Subject_1 MEMBER of PARLIAMENT.

When the personal attendance of the lesser Barons in Parliament was at first dispensed with by James I., and the privilege of sending Commissioners was substituted in place of that attendance, all the vassals of the Crown, however small their freeholds, were entitled to vote in the election of these Commissioners. This privilege was afterwards, by James VI., limited to those who had a forty-shilling land in free tenantry, and resided within the shire; and was again, by Charles II., extended to those possessed of lands holding of the King, of ten chalders of victual, or L. 1000 Scots of real rent. Afterwards, however, by the statute 1681, which is now, in material points, the rule for determining the qualifications of elections, it was enacted, that none should be allowed to vote but those “who stood publicly infeft and possessed of a forty shilling land of old extent, holden of the King or Prince, distinct from the feu-duties in feu-lands; or where the extent did not appear, stood infeft of lands liable in public burden for his Majesty's supplies for L. 400 of valued rent, whether kirk lands now holden of the King, or other lands holding feu, ward, or blanch, of his Majesty, as King or Prince of Scotland.”
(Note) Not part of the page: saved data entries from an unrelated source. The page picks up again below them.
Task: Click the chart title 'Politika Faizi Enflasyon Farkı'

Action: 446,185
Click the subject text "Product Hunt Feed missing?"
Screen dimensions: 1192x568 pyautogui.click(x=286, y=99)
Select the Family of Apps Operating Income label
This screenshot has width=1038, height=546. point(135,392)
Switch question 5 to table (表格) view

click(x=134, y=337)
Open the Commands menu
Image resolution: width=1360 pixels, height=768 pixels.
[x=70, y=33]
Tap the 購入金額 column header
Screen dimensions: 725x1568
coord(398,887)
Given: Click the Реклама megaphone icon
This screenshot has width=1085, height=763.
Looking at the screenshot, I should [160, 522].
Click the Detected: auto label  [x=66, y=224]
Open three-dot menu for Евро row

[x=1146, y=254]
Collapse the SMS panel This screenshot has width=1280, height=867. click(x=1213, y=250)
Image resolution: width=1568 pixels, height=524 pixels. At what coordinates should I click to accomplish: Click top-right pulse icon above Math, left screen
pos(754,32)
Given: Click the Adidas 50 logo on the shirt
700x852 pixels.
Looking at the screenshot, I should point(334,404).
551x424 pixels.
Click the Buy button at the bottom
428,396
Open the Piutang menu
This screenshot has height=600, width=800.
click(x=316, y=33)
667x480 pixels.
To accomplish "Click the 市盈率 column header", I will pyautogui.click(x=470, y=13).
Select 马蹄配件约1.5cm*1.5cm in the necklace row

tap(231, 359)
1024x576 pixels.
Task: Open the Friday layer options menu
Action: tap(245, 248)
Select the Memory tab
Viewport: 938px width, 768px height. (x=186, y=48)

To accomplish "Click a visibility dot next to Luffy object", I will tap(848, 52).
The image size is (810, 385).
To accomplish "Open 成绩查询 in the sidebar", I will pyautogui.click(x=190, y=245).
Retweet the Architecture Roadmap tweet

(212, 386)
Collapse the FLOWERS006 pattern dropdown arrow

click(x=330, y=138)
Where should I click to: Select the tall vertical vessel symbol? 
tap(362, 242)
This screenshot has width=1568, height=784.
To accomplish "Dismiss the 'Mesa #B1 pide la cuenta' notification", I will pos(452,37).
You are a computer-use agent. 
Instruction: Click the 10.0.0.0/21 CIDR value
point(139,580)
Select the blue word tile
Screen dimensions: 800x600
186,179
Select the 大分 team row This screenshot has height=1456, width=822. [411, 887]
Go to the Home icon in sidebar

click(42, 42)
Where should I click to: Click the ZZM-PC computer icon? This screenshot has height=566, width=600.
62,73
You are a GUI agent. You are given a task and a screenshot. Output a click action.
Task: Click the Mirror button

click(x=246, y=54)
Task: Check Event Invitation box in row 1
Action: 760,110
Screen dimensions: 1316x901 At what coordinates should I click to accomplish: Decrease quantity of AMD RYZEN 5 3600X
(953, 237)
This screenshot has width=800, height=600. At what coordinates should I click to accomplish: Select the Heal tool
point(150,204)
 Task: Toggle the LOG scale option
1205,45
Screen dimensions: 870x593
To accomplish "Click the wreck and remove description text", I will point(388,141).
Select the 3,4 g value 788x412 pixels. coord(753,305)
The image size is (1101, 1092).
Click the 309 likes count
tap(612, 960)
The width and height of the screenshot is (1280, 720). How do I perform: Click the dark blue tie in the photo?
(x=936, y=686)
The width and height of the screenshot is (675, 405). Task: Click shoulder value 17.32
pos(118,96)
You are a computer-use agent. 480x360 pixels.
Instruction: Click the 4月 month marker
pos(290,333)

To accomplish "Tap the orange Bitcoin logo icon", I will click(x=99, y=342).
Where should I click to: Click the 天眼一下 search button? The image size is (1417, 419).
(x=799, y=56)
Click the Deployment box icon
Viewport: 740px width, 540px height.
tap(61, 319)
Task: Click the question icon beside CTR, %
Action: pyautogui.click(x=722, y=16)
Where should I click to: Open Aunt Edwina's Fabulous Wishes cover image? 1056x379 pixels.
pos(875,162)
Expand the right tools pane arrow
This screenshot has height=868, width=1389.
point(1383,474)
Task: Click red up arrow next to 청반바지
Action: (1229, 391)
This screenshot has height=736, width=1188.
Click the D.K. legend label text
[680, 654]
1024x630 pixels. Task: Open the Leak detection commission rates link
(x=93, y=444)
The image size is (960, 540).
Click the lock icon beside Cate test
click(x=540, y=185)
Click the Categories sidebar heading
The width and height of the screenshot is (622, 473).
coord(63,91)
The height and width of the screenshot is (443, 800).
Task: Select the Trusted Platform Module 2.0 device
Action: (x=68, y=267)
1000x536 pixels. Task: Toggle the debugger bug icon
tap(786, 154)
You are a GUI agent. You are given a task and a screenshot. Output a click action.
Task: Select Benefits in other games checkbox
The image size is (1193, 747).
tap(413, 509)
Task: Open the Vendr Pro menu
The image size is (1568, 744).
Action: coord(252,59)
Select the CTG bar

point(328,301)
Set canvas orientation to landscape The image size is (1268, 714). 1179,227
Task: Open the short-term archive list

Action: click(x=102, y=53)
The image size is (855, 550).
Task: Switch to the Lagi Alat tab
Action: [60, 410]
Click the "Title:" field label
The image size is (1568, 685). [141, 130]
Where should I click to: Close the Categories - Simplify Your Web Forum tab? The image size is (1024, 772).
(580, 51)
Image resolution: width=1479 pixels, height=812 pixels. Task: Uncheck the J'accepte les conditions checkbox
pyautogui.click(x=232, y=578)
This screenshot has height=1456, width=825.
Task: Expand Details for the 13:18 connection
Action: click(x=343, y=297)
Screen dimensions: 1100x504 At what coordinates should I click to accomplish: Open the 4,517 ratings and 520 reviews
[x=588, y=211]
The only exception from the regulations of this statute, is the peculiar constitution of the county of Sutherland, where, by immemorial and continued usage, the right of electing, and being elected, is competent to vassals holding of a subject superior. By statute 16th, Geo. II., such vassals, however, must be possessed of lands paying public burdens to the amount of L. 200 Scots of valued rent. And the same statute contains certain special enactments regarding those anomulous qualifications.

With regard to the manner of keeping the roll of electors - the time of holding the annual Michaelmas head-courts - the form of procedure in those courts - the remedy for those aggrieved by their decisions, by summary complaint to the Court of Session - and the penalty if such complaint is dismised - the statute 16th Geo II. cap. 11. is the rule in all those particulars.

Corruption and perjury in the electors are restrained by penalties contained in act 2d, Geo. II. cap. 24.; and the penalty for the Clerk of Court making a false return, is statuted by act 7th, Geo. II. cap. 16.

Fol. Dic. v. 3. p. 401.
Subject_2 DIVISION II

The Qualification of a Freeholder possessing a Forty Shilling Land of old extent.
Subject_3 SECT. II.

Can Retours be divided? - Retours of Church Lands. - Of Heritable Offices. - Objections to Retours.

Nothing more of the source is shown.